Les commentateurs ont surtout mis en évidence le « relookage » graphique de la maquette (plus aérée, avec plus de « blanc » dans la page), le passage à la couleur dans toutes les pages (pour les habitants de Paris et Nancy uniquement, pour le moment), la refonte du « déroulé » du journal (avec les dix premières pages consacrées aux « choix éditoriaux de la rédaction » : l’événement, histoire du jour, le Contrejournal, Instantané).

La nouvelle rubrique « Le Contrejournal » (en porte-folio ci dessous) retient surtout l’attention. Elle laisse la place à « l’actualité vue par les lecteurs et les libénautes », et propose un regard original, « Le Making-of », qui se penche sur « les coulisses de libé ». Aujourd’hui, Didier Pourquery, directeur délégué de la rédaction, raconte le débat interne au journal sur la question de savoir s’il faut publier ou pas les rumeurs de divorce au sein du couple Sarkozy.

Un dialogue entre lecteurs et journal

Ce Contrejournal n’est pas sans rappeler « Le journal des lecteurs » de Marianne, pour ce qui est de la parole donnée aux lecteurs, et n’est donc pas fondamentalement nouveau dans son principe.

La nouveauté est dans un choix « éditorialisé » de ces commentaires de lecteurs. L’un d’entre eux est placé sous la rubrique « Coup de gueule » (aujourd’hui sur les OGM). Deux commentaires opposés sont mis en scène sous une rubrique « D’accord pas d’accord » (aujourd’hui sur l’embargo contre la Birmanie). Enfin, un véritable débat entre lecteurs est proposé sur le thème « Sans-papiers : rafle, ou pas rafle ? » Ces commentaires sont issus du nouveau blog du Contrejournal.

Le journaliste, animateur du débat

Ces contributions ont été sélectionnées par un journaliste de la rédaction, qui assume ce choix. Il le présente dans une petite introduction et il le signe : « propos recueillis par Karl Laske ». Il est assez nouveau en France de voir un journaliste assumer ce rôle de « modérateur du débat entre lecteurs », en plongeant dans les fils de commentaires reçus sur le site du journal, pour en faire ressortir les plus intéressants.

Mais la démarche du nouveau Libé est loin de s’arrêter là. Le journal tisse au fil des pages de nombreux liens entre la version papier et la version web.

Plusieurs appels à débat sont ainsi lancés à la suite d’articles publiés sur le papier, invitant les lecteurs à poursuivre le dialogue dans les forums du site.

L’échange web <-> papier fonctionne ainsi dans les deux sens : le papier appelle au débat sur le site web, puis rend compte de ce débat sur le papier (après un travail éditorial des journalistes).

Le web prolonge le papier

Autre relation assumée entre web et papier, et très peu utilisée jusqu’à maintenant par la presse française (même si des expériences de ce genre ont déjà été menées) : le prolongement sur le web de la lecture entamée sur le papier. L’interview du vice-Premier ministre serbe est ainsi disponible en version intégrale sur le web, en version audio, alors que les contraintes de places habituelles sur le papier ne permettent pas d’en publier la totalité.

Le papier ouvre sur le web

Le journal papier n’oublie pas de faire la promotion de son contenu supplémentaire sur le web, en annonçant par exemple la mise en ligne d’un nouveau blog.

- _ENTRÉES FOURNIES_
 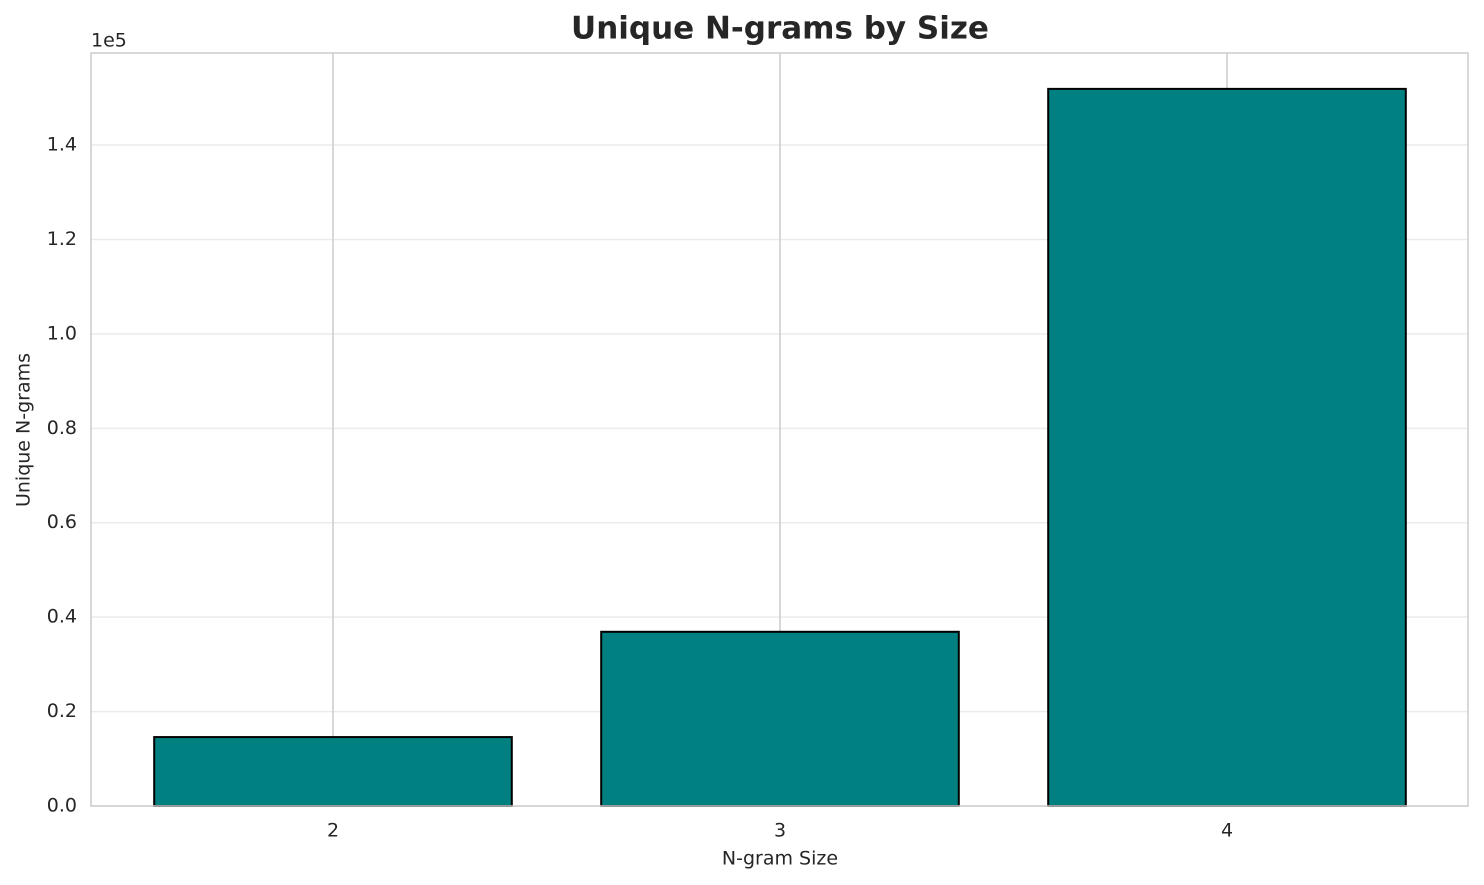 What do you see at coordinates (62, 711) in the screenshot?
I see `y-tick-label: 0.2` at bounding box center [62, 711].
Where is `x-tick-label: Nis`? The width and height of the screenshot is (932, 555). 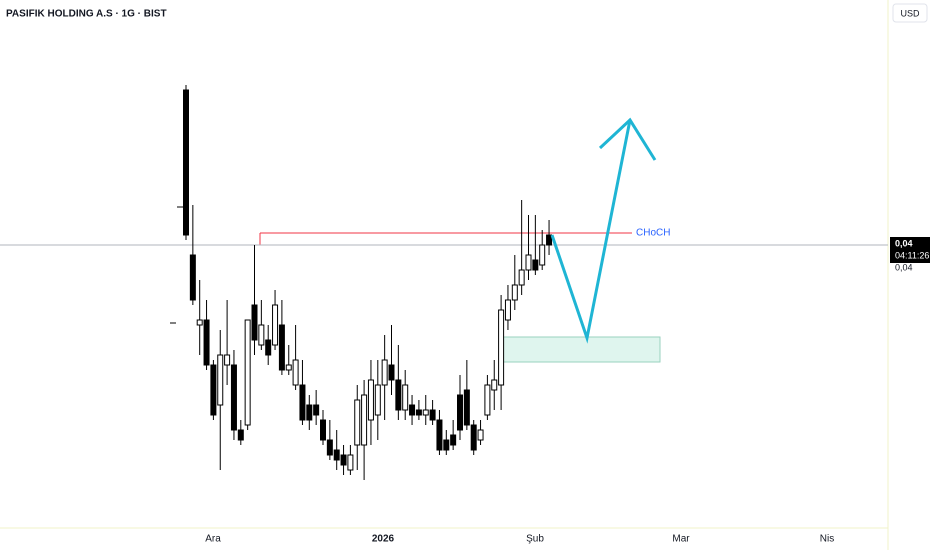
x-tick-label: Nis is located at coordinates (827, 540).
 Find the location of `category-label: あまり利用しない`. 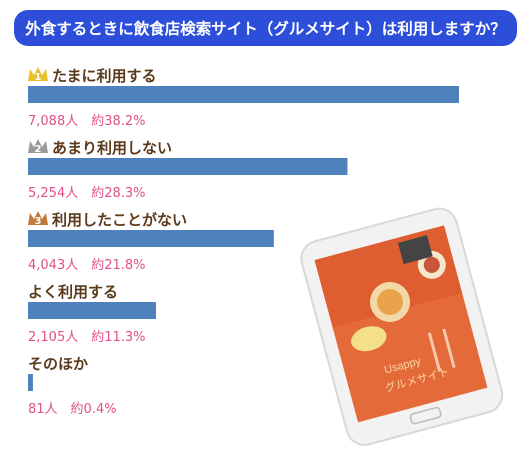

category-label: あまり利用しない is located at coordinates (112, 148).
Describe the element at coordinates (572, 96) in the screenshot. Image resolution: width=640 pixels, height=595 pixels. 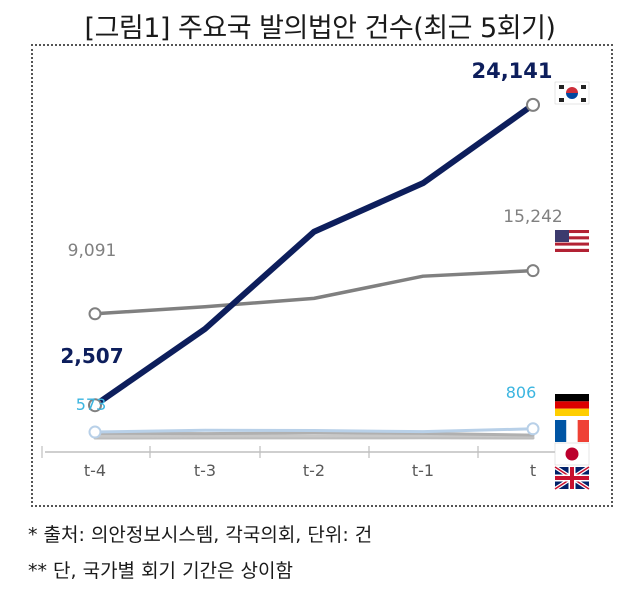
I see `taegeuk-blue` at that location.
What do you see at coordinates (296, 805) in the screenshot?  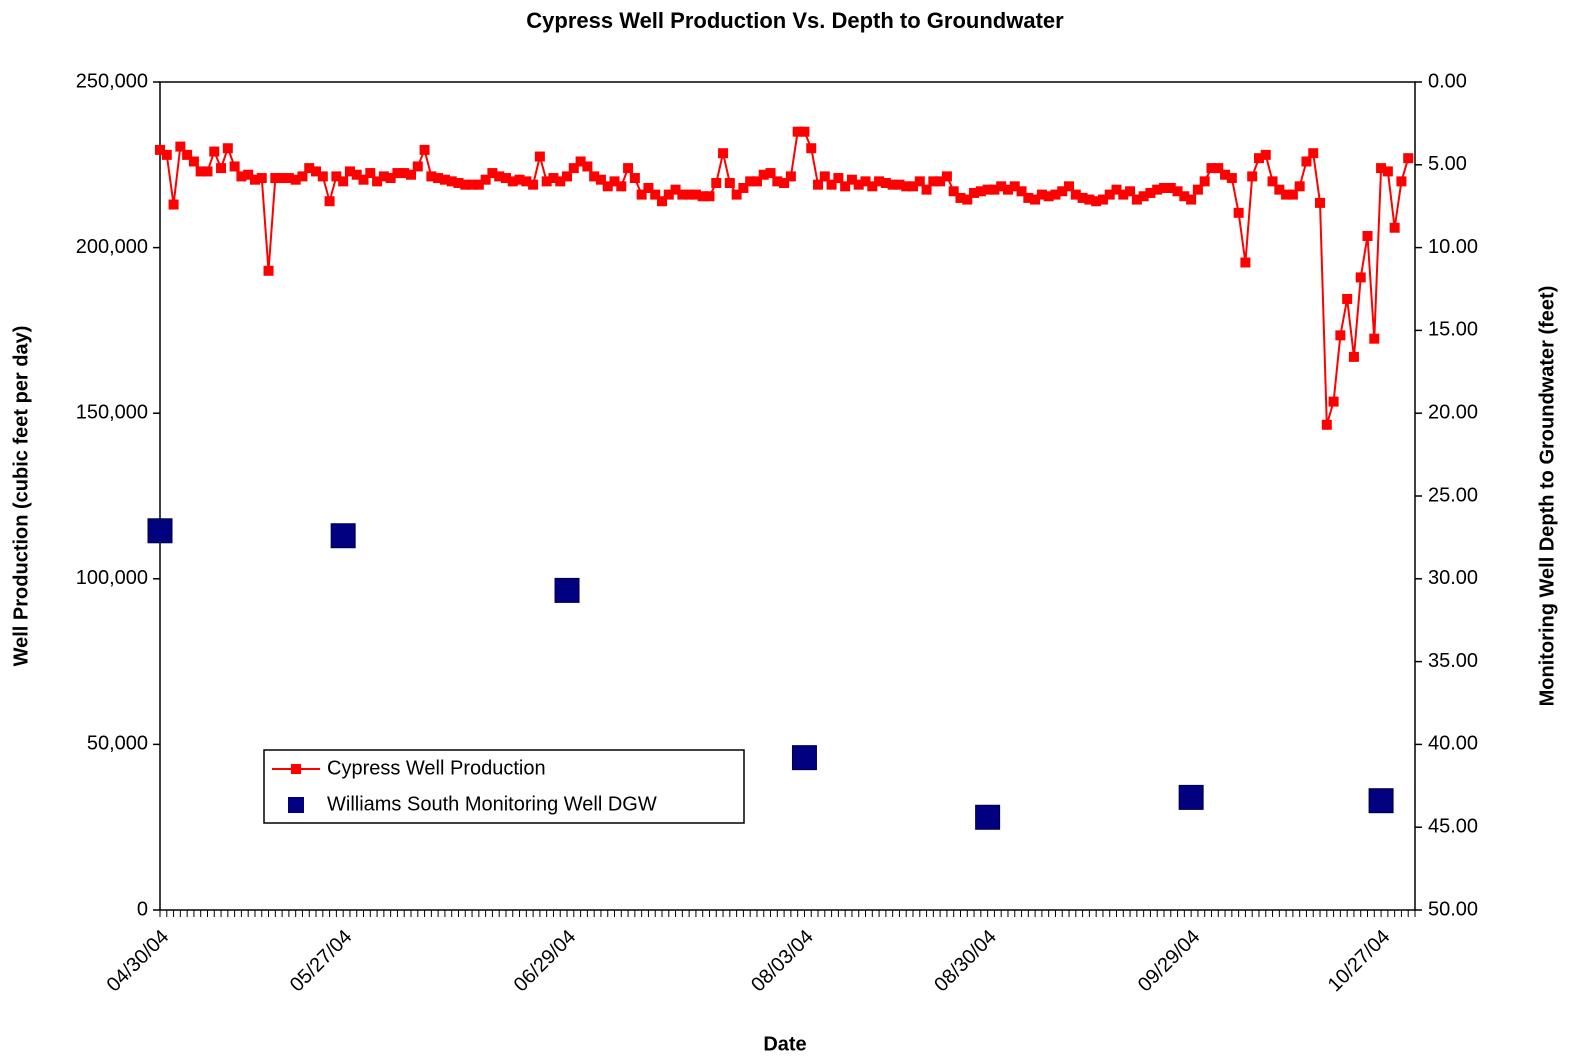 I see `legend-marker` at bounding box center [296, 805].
...
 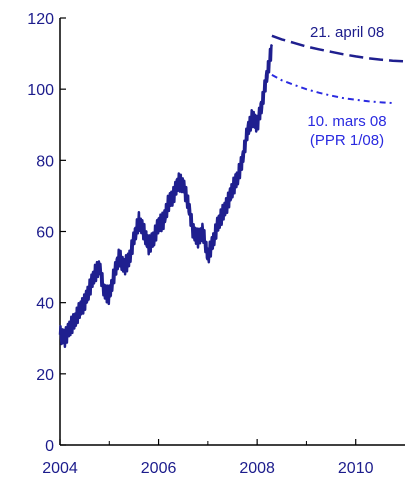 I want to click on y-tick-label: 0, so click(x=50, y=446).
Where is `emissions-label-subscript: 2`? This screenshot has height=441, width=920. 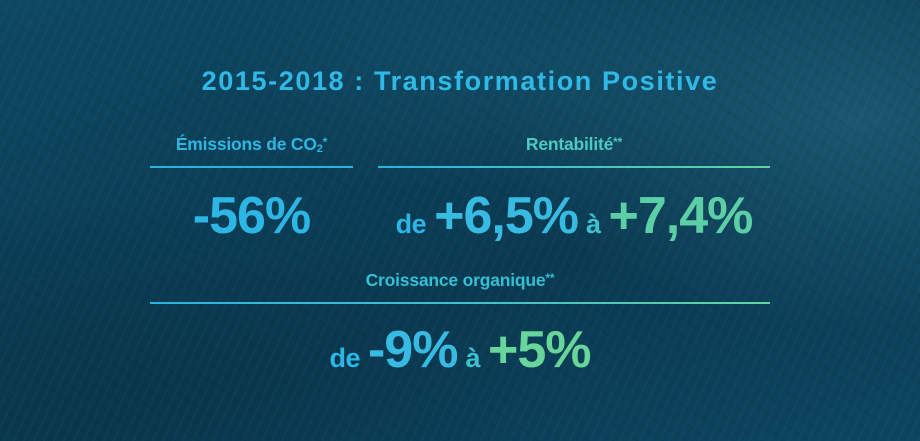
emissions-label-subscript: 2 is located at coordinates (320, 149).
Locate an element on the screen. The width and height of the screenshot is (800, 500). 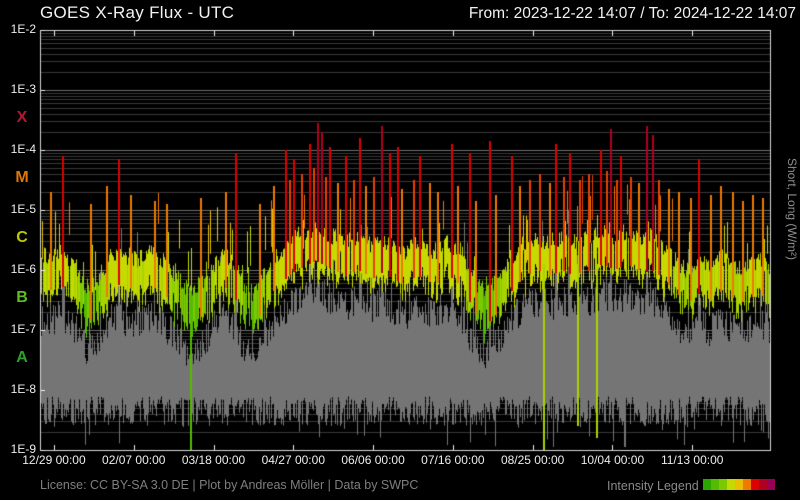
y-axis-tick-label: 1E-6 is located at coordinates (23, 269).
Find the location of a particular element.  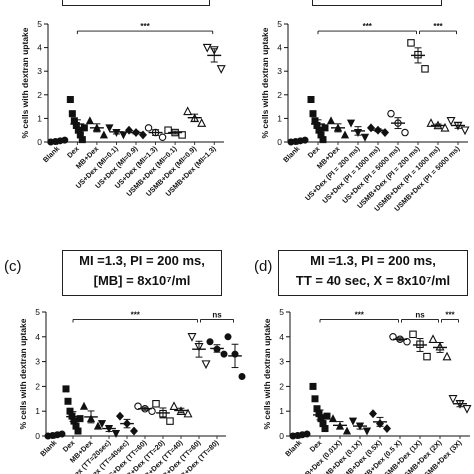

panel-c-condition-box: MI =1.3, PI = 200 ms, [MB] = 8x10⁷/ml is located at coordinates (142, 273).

- _CONSIGNES DE TRAVAIL_
(A) D'après l'extrait, quel nom figure dans la signature qui accompagne la sélection des contributions de lecteurs ?
(B) Pour chacune des affirmations suivantes, indiquez par oui ou par non si elle concorde avec l'extrait, en citant les mots décisifs de celui-ci : (i) le passage à la couleur dans toutes les pages concerne pour le moment l'ensemble des lecteurs ; (ii) l'interview du vice-Premier ministre serbe est proposée en version intégrale sur le web, en version audio ; (iii) le Contrejournal est présenté comme fondamentalement nouveau dans son principe.

- _RÉPONSES ATTENDUES_
(A) Karl Laske.

(B)
(i) Non : « pour les habitants de Paris et Nancy uniquement, pour le moment ».
(ii) Oui : « L’interview du vice-Premier ministre serbe est ainsi disponible en version intégrale sur le web, en version audio ».
(iii) Non : « n’est donc pas fondamentalement nouveau dans son principe ».